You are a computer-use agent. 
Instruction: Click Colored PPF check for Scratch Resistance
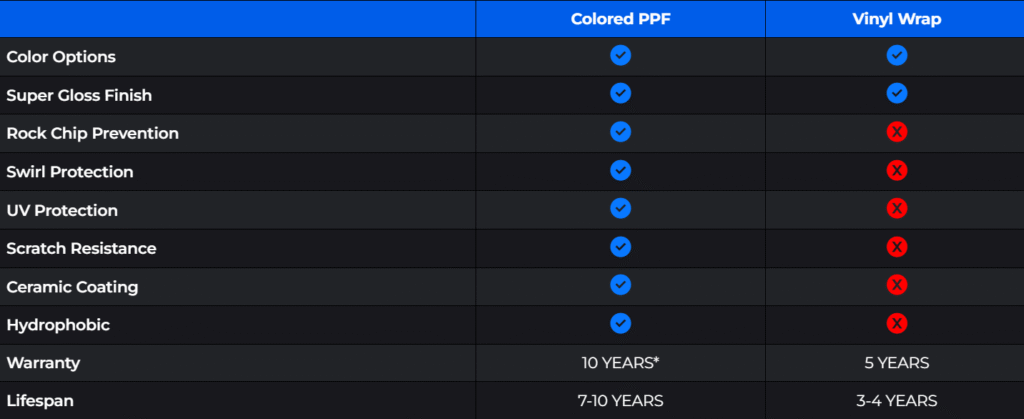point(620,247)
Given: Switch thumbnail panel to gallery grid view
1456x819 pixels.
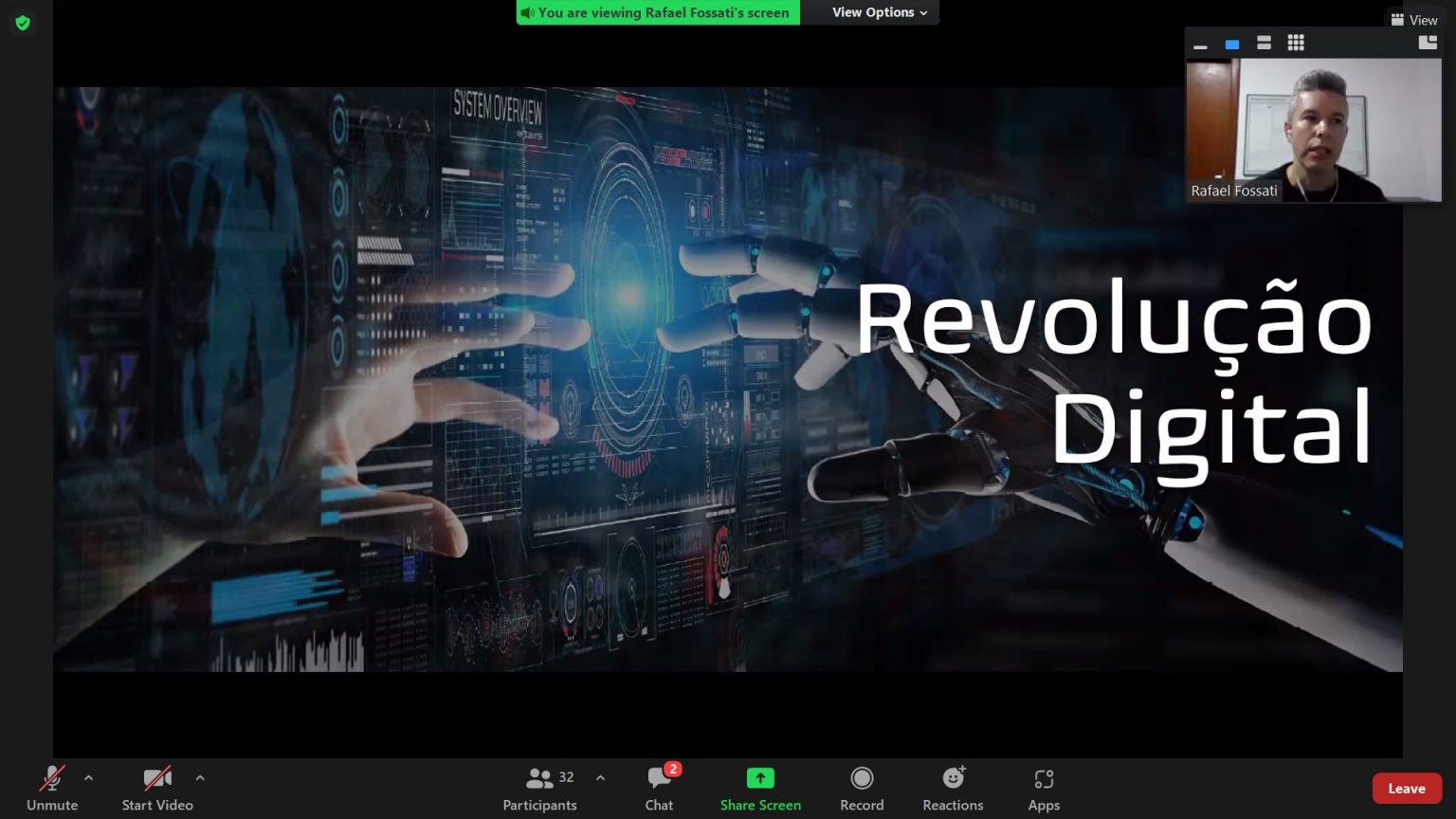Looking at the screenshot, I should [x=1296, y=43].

EXERCISE INSTRUCTIONS:
Reproduce every line of the data above word for word, leaving out the pictures.

SOLUTION TO THE EXERCISE:
You are a computer-use agent. 
Instruction: Click Colored PPF check for Scratch Resistance
point(620,247)
Given: Switch thumbnail panel to gallery grid view
1456x819 pixels.
Looking at the screenshot, I should [x=1296, y=43].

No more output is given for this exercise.